A lot of published adventures will force the PC’s into a tiny room with a small group of relatively weak monsters who can spam them with at-will AOE stun/daze effects. What should be a straight-forward meat-grinder becomes a time-sink.
I agree that it seems rather antithetical to the 4e “experience.”
The “exceptions” based design is another wart that has become unappealing. You have this core framework of how combat is supposed to work and then all these powers that conditionally modify that framework. It really sucks up a lot of your cognitive abilities to match your power against the current state of the combat area. It becomes a technically challenging process to manage for everyone involved and if you lose even a couple players’ attention; the encounter will practically grind to a halt and that magic circle around the table will break.
The only effective solution I’ve found is to scale back encounters and increase their number without giving the PCs their “rest” break (another annoying mechanic.. “let’s wait 5 minutes so our encounter powers recharge” … very IC…). For large encounters with big-bad and such, I just filter in the baddies in “waves;” letting them pour into the combat area from elsewhere.
The condition system isn’t so bad as long as the number of entities in the field is small. But it’s also logarithmic in complexity… which means it doesn’t scale well.
Well I don’t know if it’s enough for me to sell my 4e gear, but there have been some sessions where I was close. :p
.-= j_king´s last blog ..I Deleted My Facebook Account =-.
Gandy says
@theeo123 — Get Cute pdf. That will solve your character builder pdf export problem.
wickedmurph says
I do pretty much the same thing as j_king when it comes to encounters, but with the added wrinkle of using Maptool in an online game.

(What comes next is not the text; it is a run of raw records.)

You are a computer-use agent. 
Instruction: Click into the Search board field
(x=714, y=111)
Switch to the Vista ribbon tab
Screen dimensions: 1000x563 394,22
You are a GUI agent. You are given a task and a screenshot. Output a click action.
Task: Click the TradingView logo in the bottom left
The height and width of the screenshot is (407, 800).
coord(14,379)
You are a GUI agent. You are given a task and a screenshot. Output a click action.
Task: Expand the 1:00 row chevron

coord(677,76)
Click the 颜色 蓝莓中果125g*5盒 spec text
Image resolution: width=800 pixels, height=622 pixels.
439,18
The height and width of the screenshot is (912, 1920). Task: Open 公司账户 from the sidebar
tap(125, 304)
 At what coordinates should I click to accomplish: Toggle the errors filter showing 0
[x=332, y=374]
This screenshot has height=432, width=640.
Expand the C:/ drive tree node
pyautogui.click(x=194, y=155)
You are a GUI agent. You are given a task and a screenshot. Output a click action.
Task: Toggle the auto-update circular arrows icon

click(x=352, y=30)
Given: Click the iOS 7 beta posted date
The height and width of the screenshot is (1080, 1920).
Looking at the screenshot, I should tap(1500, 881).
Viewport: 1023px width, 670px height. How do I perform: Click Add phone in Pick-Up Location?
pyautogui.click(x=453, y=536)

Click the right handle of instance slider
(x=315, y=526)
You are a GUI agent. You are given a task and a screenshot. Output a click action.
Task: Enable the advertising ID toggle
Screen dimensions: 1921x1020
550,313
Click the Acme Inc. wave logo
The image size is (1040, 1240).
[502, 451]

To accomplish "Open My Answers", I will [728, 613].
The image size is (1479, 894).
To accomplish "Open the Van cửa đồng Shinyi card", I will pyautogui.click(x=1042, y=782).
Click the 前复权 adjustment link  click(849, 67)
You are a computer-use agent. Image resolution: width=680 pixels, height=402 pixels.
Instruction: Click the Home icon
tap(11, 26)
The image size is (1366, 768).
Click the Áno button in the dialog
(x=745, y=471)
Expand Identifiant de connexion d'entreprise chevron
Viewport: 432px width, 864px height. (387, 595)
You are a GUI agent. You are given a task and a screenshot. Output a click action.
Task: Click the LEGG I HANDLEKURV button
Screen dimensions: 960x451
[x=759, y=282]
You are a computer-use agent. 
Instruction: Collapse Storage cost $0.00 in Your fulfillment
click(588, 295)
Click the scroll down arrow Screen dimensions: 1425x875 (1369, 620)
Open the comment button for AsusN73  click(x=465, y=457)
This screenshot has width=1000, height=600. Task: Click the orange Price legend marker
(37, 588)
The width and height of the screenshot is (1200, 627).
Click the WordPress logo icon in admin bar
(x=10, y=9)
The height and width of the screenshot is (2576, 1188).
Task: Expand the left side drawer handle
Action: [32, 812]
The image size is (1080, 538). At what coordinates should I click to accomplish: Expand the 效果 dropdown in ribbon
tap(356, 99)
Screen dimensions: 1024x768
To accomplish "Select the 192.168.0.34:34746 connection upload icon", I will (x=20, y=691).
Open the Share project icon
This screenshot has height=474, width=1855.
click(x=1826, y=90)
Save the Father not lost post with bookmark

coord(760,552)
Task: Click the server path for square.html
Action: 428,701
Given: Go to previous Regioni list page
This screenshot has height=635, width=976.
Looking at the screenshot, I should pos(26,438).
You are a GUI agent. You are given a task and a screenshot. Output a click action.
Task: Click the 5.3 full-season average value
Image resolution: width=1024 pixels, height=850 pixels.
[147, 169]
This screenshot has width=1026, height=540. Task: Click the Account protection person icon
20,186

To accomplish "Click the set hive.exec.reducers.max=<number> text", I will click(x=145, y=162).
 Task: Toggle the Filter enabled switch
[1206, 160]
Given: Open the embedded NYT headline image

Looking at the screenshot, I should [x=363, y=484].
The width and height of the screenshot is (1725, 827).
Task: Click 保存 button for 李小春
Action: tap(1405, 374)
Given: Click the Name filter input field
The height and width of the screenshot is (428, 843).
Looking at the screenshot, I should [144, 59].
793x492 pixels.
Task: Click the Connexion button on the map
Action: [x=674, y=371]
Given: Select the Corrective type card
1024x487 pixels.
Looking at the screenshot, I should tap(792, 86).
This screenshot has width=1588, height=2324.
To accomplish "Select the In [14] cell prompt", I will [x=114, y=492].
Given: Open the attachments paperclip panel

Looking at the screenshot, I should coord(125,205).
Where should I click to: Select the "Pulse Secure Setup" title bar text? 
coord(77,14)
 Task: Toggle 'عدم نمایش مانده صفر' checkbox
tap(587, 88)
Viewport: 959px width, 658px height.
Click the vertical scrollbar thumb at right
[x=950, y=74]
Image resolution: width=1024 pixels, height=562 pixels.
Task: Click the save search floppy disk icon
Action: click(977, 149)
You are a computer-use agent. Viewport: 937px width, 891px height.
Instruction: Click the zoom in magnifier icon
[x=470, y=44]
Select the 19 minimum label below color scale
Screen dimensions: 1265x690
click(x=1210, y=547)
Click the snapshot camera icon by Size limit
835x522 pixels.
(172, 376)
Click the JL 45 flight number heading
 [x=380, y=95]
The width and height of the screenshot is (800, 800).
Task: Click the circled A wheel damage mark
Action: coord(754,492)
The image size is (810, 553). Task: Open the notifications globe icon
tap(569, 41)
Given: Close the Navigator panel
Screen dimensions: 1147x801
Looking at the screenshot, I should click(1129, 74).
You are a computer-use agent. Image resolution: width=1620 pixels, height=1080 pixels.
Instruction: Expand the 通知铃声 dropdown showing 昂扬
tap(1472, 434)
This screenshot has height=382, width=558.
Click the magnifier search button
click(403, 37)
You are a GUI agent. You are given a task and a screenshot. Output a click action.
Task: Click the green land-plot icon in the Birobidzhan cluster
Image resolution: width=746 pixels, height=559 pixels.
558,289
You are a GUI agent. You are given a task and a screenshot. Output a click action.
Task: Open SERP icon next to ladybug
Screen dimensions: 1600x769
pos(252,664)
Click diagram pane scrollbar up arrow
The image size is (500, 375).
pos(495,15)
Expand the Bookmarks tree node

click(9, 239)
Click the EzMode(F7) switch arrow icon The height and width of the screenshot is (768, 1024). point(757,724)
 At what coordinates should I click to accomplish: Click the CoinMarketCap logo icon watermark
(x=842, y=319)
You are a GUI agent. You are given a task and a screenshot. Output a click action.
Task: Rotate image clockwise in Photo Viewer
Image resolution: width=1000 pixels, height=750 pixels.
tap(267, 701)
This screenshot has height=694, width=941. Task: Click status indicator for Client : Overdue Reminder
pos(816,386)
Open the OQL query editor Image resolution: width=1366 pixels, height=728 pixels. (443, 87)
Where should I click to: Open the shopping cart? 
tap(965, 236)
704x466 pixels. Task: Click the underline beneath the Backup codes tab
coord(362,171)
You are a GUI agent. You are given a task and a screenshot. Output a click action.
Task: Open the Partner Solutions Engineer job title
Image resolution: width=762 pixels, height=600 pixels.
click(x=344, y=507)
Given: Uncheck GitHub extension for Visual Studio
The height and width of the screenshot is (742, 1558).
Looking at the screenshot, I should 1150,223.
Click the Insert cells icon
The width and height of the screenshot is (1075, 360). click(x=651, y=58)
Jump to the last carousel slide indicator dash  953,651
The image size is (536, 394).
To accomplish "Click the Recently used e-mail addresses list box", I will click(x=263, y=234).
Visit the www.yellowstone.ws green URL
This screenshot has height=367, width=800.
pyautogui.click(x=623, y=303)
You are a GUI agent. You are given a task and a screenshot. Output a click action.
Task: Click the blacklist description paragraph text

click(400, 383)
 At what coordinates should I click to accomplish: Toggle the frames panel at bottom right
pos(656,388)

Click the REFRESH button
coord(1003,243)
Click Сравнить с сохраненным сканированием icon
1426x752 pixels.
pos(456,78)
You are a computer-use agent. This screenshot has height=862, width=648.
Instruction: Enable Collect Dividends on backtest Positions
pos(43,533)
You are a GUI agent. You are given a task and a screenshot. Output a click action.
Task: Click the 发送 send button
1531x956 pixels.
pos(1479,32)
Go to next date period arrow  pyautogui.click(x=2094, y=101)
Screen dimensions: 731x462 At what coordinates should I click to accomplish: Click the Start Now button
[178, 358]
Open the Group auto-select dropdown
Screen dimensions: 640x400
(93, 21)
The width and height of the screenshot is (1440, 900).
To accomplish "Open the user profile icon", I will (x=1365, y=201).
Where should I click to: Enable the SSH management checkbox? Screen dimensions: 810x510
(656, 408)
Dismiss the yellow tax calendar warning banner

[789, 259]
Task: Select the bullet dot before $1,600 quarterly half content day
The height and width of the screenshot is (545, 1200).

Between Maptools token conditions and initiative structure, I don’t have problems tracking conditions, and I encourage my players to track their own stuff. And sometimes we forget, or things get missed, or forgotten, or skipped.
And I discovered a GREAT way of dealing with it. I DON’T. Forgot about a condition? Oh well, we’ll try to remember next round. PC should have take ongoing damage but I forgot? Big deal, moving on. I make my calls quickly, don’t obsess about the rules, and things move along just fine. Amazingly fine, actually.
I let it be known that my PC’s have to track their personal conditions themselves, and inform me if something would make a difference, but if I forgot they had +1 AC from some power, and they get hit. They get hit! Hahah, moving along.
I also find that creating very large encounters with many phases, or even multiple linked encounters played in “real-time” without 5-minute breaks is a much better way of doing 4e adventures. It makes the leader more effective, and forces more resource management.
.-= wickedmurph´s last blog ..4e Sandboxing =-.
dm4hire says
An idea I had for the bloodied condition at least for characters was to get two of the same figs and paint one up as all bloodied. Then when the PC reaches the bloodied condition swap out the figs so that the new one reflects the condition and eliminates using something else that clutters up the game area.
Foobear says
There’s a lot more problems with 4e, of course. The boringness of most of the at-wills, the padded sumo combat model, the fact that monsters are often possessing more interesting powers than the PCs (compare a Hobgoblin Warcaster to a PC of equivalent level!), the straitjacket character design model (called hand-holding by the 4e designers, but what really means is that they make your character not you), and most critically, the lack of that iconic D&D flavor. Dwarves can’t see in the dark, devils (or is it demons now?) are, what, elementals? Liches aren’t really spellcasters, werewolves no longer inflict lycanthropy, fighters can no longer use bows (beyond ranged basic attacks), arcane spellcasters now run around in leather or hide as a matter of course, and magic items utterly suck.